Current Celebrity Infatuation

Soooo, I can't get enough of this dude. Seriously. He plays Eric Northman in True Blood (Bradford and I are all up on this show --- we can't get enough). The villainous Eric, my Current Celebrity Infatuation (CCI), is the vampire sheriff of Bon Temps, La., and he's rude, crude . . . and quite frankly, I like it. And anyone who knows me KNOWS I prefer a dark-haired, dark-eyed guy any day. Which is why when I first said something to Bradford about how the sight of him makes my knees tremble, he was a little confused . . . and a little annoyed, for that matter. And rightly so. When we're watching the show and Eric comes onscreen, I immediately start fidgeting. I sit up a little straighter in bed. And without thinking, I'm all like, "Look how tall he is!" or "Monkey, seriously! He's got to be what? 7'2"? He's so tall!" Yep. Way to figuratively gut punch your boyfriend, Amy. Your dear boyfriend, who, bless him, is pushing 5'7".

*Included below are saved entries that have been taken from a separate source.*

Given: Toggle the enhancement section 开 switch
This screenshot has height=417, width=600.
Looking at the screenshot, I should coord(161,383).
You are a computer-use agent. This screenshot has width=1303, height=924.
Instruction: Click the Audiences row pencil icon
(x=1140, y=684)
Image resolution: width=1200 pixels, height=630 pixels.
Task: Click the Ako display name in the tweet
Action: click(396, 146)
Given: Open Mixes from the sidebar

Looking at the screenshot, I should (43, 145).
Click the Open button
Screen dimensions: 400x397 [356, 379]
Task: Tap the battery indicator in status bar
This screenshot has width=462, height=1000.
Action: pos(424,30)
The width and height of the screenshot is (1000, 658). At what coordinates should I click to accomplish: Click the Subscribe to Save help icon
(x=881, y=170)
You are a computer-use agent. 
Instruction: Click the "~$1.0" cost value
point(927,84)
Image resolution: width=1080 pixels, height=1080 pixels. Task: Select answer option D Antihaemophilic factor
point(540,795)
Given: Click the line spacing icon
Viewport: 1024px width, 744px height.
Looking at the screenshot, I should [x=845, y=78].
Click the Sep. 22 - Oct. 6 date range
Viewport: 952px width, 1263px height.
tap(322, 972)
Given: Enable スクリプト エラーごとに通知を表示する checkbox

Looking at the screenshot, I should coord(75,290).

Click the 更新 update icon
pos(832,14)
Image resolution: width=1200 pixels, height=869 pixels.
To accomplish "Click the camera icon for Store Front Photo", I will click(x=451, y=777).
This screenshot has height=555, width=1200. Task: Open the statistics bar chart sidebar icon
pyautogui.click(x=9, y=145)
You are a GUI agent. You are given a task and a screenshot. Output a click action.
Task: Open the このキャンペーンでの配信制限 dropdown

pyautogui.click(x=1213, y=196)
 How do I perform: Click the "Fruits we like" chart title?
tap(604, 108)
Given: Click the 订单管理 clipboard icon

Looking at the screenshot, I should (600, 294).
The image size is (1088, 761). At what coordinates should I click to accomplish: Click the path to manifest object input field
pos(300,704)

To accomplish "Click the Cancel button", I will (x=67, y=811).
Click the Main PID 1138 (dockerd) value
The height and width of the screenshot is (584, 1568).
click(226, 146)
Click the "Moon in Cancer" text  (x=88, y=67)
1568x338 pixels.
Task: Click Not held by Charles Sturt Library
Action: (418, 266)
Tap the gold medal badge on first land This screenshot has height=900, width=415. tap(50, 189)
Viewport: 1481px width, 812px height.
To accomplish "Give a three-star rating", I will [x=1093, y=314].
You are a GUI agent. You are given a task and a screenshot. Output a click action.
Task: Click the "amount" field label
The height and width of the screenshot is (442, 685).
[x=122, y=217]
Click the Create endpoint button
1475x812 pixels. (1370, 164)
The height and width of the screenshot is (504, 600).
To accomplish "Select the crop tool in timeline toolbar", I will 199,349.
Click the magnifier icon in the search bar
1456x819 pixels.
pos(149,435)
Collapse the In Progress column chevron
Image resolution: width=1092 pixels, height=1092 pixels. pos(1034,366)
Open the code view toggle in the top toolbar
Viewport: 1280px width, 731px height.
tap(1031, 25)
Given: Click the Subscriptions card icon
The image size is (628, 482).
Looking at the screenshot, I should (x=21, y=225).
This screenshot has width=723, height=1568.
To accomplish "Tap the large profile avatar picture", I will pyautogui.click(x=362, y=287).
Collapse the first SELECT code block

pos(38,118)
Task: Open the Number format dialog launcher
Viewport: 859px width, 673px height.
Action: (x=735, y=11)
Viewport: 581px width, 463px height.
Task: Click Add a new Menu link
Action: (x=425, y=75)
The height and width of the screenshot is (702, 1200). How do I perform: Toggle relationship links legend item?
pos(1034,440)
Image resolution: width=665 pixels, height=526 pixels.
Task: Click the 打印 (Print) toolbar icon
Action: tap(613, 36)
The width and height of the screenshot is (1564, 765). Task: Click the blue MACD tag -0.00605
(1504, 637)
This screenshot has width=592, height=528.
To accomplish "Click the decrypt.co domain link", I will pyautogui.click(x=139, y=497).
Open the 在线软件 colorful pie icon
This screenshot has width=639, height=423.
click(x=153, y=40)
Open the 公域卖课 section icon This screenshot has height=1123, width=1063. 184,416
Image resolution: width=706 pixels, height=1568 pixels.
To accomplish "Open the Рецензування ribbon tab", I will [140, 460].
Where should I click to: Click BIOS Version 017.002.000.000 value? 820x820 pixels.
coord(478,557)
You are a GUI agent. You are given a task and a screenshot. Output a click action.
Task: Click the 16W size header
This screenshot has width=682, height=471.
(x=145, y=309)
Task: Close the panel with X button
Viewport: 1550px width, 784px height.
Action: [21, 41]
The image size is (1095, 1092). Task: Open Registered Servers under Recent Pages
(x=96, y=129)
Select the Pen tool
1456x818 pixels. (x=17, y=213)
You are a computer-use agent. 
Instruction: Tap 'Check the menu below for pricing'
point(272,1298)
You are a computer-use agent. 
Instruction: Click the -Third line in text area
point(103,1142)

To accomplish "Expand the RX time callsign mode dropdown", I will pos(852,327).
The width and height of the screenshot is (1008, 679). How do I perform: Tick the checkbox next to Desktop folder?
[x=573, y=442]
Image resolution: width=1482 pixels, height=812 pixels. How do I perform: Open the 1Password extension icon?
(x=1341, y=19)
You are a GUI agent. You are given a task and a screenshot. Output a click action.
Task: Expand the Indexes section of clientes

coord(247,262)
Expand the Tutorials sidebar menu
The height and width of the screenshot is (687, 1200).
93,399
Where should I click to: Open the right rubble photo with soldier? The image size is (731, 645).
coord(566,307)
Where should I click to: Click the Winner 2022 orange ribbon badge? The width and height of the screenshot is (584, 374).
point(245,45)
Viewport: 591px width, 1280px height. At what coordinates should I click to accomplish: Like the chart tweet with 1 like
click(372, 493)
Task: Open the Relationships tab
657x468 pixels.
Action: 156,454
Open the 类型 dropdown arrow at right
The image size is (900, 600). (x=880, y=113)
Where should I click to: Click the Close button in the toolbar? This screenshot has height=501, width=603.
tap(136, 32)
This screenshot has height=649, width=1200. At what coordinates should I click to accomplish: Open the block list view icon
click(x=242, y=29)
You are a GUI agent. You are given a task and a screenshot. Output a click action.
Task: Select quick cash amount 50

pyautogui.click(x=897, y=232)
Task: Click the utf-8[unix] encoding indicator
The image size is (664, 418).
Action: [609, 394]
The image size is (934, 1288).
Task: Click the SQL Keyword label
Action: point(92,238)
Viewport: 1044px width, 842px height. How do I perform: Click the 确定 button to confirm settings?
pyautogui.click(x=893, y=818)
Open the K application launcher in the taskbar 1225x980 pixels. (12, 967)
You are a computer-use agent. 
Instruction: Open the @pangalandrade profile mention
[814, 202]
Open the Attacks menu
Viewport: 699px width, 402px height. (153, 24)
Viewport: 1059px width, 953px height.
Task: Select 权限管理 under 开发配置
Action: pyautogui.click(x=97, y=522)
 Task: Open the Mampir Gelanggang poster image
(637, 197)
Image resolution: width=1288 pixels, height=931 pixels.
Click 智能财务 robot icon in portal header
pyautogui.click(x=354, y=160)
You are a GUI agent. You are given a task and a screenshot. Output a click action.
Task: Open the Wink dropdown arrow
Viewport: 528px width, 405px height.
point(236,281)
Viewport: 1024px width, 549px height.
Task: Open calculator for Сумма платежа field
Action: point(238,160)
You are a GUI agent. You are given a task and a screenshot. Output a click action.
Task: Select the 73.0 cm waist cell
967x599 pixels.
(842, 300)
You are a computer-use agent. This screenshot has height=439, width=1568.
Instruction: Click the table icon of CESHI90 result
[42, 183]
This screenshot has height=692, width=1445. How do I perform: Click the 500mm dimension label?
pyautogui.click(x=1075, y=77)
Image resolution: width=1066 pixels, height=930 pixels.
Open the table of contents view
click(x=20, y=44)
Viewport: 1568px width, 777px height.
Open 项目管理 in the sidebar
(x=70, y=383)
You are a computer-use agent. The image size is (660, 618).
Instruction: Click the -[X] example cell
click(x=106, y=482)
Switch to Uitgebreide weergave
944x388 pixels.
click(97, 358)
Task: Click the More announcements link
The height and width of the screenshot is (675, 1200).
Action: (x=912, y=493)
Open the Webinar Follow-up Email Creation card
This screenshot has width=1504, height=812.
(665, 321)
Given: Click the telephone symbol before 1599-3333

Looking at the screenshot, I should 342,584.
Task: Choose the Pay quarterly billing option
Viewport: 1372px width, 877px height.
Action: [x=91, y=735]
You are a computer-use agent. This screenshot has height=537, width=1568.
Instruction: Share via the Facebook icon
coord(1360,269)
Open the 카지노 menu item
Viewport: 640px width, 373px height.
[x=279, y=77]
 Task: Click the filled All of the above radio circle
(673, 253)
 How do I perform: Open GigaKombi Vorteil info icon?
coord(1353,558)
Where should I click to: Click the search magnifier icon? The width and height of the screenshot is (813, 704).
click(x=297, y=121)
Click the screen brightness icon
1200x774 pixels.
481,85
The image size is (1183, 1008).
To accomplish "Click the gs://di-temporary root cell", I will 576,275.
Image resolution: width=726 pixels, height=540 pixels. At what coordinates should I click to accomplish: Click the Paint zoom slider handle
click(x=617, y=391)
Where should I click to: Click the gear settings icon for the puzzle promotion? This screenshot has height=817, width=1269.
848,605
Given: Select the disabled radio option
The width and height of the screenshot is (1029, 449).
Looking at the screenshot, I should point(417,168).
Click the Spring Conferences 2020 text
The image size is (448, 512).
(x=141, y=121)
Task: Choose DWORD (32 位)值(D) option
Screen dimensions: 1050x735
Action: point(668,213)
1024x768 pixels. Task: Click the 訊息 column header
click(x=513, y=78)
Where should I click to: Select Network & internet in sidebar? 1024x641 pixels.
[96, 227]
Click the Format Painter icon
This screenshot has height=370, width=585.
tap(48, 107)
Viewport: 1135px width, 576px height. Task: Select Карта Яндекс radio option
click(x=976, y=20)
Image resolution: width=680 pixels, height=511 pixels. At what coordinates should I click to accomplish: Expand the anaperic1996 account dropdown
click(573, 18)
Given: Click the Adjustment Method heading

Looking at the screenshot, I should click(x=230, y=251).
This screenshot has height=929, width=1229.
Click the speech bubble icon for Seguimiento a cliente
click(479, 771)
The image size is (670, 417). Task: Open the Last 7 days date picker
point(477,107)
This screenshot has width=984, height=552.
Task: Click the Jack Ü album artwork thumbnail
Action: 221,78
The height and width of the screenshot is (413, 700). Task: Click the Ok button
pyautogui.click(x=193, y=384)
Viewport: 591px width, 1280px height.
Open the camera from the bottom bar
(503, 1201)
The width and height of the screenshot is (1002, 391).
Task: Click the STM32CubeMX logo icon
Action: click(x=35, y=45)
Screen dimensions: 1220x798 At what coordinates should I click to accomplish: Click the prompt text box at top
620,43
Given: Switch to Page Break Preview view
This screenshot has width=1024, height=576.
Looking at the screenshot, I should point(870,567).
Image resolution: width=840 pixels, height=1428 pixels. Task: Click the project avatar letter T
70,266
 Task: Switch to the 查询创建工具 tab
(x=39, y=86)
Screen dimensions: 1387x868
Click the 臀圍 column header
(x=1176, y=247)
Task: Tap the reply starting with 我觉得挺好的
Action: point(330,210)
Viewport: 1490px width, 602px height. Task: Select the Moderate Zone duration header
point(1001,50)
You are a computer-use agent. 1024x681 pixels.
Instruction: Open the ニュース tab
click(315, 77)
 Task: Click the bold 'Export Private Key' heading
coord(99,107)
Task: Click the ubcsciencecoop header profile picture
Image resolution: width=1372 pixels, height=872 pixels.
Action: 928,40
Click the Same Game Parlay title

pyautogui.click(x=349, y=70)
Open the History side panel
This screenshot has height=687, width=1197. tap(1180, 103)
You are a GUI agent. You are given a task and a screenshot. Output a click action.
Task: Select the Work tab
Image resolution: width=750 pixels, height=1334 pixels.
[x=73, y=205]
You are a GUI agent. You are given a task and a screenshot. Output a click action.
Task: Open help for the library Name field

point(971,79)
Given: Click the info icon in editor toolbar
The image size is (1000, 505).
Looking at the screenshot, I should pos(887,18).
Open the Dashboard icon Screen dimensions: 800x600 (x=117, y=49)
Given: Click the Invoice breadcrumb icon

Ladies, if you're with a vertically-challenged man, the number one rule is to NEVER talk about height. It's a huge self-esteem downer, and I know better. And no
matter how much you say, "I don't love you because of your height!" it doesn't matter. It's a big ol' deal to them.

So now, I can never talk about Alexander Skarsgar
d again . . . to Bradford, anyway.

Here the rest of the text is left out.